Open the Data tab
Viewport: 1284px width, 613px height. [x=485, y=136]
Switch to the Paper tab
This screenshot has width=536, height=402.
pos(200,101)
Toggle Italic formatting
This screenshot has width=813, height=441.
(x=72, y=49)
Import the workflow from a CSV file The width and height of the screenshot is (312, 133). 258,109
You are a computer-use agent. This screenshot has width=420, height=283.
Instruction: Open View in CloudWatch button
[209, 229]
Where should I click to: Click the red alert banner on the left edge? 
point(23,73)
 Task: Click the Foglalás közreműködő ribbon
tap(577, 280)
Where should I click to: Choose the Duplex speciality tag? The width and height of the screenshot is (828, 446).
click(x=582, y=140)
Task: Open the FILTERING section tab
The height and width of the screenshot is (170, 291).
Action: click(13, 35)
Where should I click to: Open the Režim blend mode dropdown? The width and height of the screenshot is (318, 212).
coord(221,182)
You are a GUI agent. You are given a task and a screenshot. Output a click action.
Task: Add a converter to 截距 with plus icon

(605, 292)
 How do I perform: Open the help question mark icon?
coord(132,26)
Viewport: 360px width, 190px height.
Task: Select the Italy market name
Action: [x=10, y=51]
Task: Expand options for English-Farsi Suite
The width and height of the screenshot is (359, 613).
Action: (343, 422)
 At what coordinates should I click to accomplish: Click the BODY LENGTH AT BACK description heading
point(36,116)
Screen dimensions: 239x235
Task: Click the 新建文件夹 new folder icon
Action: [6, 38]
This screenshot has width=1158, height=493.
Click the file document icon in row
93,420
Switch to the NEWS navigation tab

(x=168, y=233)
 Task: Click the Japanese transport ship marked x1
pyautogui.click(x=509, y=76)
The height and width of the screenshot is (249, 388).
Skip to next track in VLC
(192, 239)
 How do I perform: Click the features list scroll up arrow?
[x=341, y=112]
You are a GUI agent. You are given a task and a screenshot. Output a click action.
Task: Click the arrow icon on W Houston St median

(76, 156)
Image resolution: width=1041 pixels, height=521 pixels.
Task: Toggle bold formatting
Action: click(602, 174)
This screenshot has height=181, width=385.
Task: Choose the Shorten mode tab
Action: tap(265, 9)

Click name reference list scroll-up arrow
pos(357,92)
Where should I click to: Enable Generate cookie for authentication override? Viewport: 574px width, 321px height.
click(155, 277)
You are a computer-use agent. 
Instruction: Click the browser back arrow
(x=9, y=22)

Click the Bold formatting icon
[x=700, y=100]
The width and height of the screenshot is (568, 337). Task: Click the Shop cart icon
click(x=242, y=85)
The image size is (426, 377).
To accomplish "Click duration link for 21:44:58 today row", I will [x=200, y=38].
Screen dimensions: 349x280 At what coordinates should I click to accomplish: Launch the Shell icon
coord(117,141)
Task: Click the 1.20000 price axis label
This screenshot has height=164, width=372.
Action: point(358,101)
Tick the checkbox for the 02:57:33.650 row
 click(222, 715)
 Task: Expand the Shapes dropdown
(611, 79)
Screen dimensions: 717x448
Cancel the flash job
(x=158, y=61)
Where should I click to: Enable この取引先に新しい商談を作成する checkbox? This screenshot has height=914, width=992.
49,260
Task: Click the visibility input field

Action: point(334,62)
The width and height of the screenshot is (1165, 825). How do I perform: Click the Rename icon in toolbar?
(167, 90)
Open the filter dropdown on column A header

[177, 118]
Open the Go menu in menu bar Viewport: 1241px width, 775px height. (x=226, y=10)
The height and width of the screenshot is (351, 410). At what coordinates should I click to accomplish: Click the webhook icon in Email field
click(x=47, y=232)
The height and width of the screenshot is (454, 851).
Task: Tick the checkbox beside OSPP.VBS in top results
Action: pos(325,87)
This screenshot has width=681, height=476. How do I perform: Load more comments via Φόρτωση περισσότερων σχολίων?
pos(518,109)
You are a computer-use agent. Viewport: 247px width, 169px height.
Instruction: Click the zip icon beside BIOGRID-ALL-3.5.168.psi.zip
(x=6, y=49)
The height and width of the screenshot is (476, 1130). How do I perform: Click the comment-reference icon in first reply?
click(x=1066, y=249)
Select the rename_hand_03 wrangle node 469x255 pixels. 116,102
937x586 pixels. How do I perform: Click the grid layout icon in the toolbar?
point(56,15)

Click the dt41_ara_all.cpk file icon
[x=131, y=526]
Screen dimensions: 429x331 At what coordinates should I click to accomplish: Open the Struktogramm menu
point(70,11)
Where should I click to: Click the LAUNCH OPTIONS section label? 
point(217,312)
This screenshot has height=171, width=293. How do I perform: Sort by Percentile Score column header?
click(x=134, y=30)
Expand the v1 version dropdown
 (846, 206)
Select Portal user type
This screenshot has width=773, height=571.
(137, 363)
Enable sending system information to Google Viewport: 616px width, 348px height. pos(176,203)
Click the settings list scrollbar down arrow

§

(Exercise): Return every line of the listing above where "agent" appears.

(Exercise result):
You are a computer-use agent. This screenshot has width=420, height=283.
You are a GUI agent. You are given a task and a screenshot. Output a click action.
You are a GUI agent. You are given a task and a screenshot. Output a click action.
You are a computer-use agent. 
You are a computer-use agent. Viewport: 247px width, 169px height.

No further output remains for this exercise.